One day he got news from home that his father is in bad condition so he had to leave work and go home for emergency reasons. He came back after 3 weeks. The day he came back he moved from our cabin. I was talking on the phone outside of the ship when my friend came and she told me that my boyfriend is moving cabin and doesn't want to know anything about me. She said that he knows that I slept with some guy while he was home (his father died).
I was so shocked, because that was a complete lie, I went straight to talk to him, but he doesn't believe me. He told me, that one of his friend emailed him while he was home and said, that one guy told him, that he had sex with me. That guy asked not to tell anything to my boyfriend. Anyway, it is not true and I know why he said all this lie. The guy was atacking me when my boyfriend was home, trying to kiss me and told me very clearly that he wants me. I refused him of course and look what happened now. He made this story and left. He is somewhere home now and no way to find him.
I swore to my boyfriend it is not true, told him everything how the guy was aproaching me, but he says he doesn't believe. And the reason he doesn't believe me is that he doesn't understand why that other guy should lie. He thinks he has no reason to lie...
Help me what should I do?
You are demonstrating right now why it is SO INCREDIBLY important to have honesty and trust in a relationship.
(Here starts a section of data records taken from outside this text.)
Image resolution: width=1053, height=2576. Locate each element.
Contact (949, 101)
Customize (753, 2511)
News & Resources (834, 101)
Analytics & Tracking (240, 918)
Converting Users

You have to believe fully and completely in each other, that you will always honor and love each other and never lie to them. It seems that your boyfriend wasn't at that point with you. You really need to soul search and ask yourself why. Were you less than honest with him at some point in the past? Was there some other incident where you held things back from him? Why would he trust you completely up until now and then completely discount what you're saying?
Your boyfriend is probably very distraught because his father died. And maybe he has low self esteem so he figured you *would* cheat given the chance. But he should always trust most in his "partner in life" over some strange guy he doesn't even know. So now it comes down to your word vs the word of a complete stranger and he's taking the word of a stranger.
On one hand you could try to prove your innocence. You could try to track down this other guy - SOMEONE must know where he is. You could canvas the entire crew and get them all to vouch for you. You could offer to take a lie detector test! Maybe the fact that you go to these lengths will show him that you must be serious.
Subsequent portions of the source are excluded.